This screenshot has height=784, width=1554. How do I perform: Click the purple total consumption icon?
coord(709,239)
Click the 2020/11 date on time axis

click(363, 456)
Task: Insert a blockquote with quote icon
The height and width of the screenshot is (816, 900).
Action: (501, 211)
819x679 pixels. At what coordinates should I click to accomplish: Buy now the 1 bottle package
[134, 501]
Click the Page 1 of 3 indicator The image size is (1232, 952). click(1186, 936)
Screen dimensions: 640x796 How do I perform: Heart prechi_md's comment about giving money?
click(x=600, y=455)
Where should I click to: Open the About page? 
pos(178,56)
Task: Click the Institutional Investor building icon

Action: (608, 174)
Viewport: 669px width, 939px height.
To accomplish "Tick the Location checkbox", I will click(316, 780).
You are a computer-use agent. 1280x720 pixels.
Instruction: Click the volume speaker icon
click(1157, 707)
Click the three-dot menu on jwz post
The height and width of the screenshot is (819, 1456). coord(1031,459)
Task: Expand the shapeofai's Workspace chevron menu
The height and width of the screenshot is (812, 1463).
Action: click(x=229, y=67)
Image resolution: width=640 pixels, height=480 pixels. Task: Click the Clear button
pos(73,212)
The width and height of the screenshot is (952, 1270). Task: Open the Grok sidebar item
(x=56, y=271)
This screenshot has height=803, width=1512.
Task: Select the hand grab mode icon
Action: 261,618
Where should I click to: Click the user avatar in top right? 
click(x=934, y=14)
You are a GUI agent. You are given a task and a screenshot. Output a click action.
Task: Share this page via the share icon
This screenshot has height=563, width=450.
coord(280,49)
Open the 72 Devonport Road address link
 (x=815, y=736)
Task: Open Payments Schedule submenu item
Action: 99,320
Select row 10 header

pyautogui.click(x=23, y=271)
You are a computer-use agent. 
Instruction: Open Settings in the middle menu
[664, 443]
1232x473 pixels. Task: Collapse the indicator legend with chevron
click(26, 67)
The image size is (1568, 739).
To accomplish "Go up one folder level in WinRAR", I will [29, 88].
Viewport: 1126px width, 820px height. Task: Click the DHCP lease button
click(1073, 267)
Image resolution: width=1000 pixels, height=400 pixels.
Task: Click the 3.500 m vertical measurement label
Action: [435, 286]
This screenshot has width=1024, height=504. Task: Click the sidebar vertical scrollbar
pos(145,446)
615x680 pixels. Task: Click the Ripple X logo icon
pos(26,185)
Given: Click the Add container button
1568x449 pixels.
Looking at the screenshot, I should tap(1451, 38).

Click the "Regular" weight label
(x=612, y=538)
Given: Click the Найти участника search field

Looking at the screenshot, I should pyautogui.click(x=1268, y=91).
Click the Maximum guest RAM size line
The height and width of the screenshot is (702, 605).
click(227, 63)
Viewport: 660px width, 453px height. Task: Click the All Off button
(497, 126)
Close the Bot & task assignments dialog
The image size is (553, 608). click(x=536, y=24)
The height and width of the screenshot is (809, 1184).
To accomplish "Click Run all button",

----------

**How to complete this task:** A word-for-word transcription of the material is required.

**Answer to the problem:**
This screenshot has height=784, width=1554. How do I perform: Click the purple total consumption icon?
coord(709,239)
Click the 2020/11 date on time axis

click(363, 456)
Task: Insert a blockquote with quote icon
The height and width of the screenshot is (816, 900).
Action: (501, 211)
819x679 pixels. At what coordinates should I click to accomplish: Buy now the 1 bottle package
[134, 501]
Click the Page 1 of 3 indicator The image size is (1232, 952). click(1186, 936)
Screen dimensions: 640x796 How do I perform: Heart prechi_md's comment about giving money?
click(x=600, y=455)
Where should I click to: Open the About page? 
pos(178,56)
Task: Click the Institutional Investor building icon

Action: (608, 174)
Viewport: 669px width, 939px height.
To accomplish "Tick the Location checkbox", I will click(316, 780).
You are a computer-use agent. 1280x720 pixels.
Instruction: Click the volume speaker icon
click(1157, 707)
Click the three-dot menu on jwz post
The height and width of the screenshot is (819, 1456). coord(1031,459)
Task: Expand the shapeofai's Workspace chevron menu
The height and width of the screenshot is (812, 1463).
Action: click(x=229, y=67)
Image resolution: width=640 pixels, height=480 pixels. Task: Click the Clear button
pos(73,212)
The width and height of the screenshot is (952, 1270). Task: Open the Grok sidebar item
(x=56, y=271)
This screenshot has height=803, width=1512.
Task: Select the hand grab mode icon
Action: 261,618
Where should I click to: Click the user avatar in top right? 
click(x=934, y=14)
You are a GUI agent. You are given a task and a screenshot. Output a click action.
Task: Share this page via the share icon
This screenshot has height=563, width=450.
coord(280,49)
Open the 72 Devonport Road address link
 (x=815, y=736)
Task: Open Payments Schedule submenu item
Action: 99,320
Select row 10 header

pyautogui.click(x=23, y=271)
You are a computer-use agent. 
Instruction: Open Settings in the middle menu
[664, 443]
1232x473 pixels. Task: Collapse the indicator legend with chevron
click(26, 67)
The image size is (1568, 739).
To accomplish "Go up one folder level in WinRAR", I will [29, 88].
Viewport: 1126px width, 820px height. Task: Click the DHCP lease button
click(1073, 267)
Image resolution: width=1000 pixels, height=400 pixels.
Task: Click the 3.500 m vertical measurement label
Action: [435, 286]
This screenshot has width=1024, height=504. Task: Click the sidebar vertical scrollbar
pos(145,446)
615x680 pixels. Task: Click the Ripple X logo icon
pos(26,185)
Given: Click the Add container button
1568x449 pixels.
Looking at the screenshot, I should tap(1451, 38).

Click the "Regular" weight label
(x=612, y=538)
Given: Click the Найти участника search field

Looking at the screenshot, I should pyautogui.click(x=1268, y=91).
Click the Maximum guest RAM size line
The height and width of the screenshot is (702, 605).
click(227, 63)
Viewport: 660px width, 453px height. Task: Click the All Off button
(497, 126)
Close the Bot & task assignments dialog
The image size is (553, 608). click(x=536, y=24)
The height and width of the screenshot is (809, 1184).
To accomplish "Click Run all button",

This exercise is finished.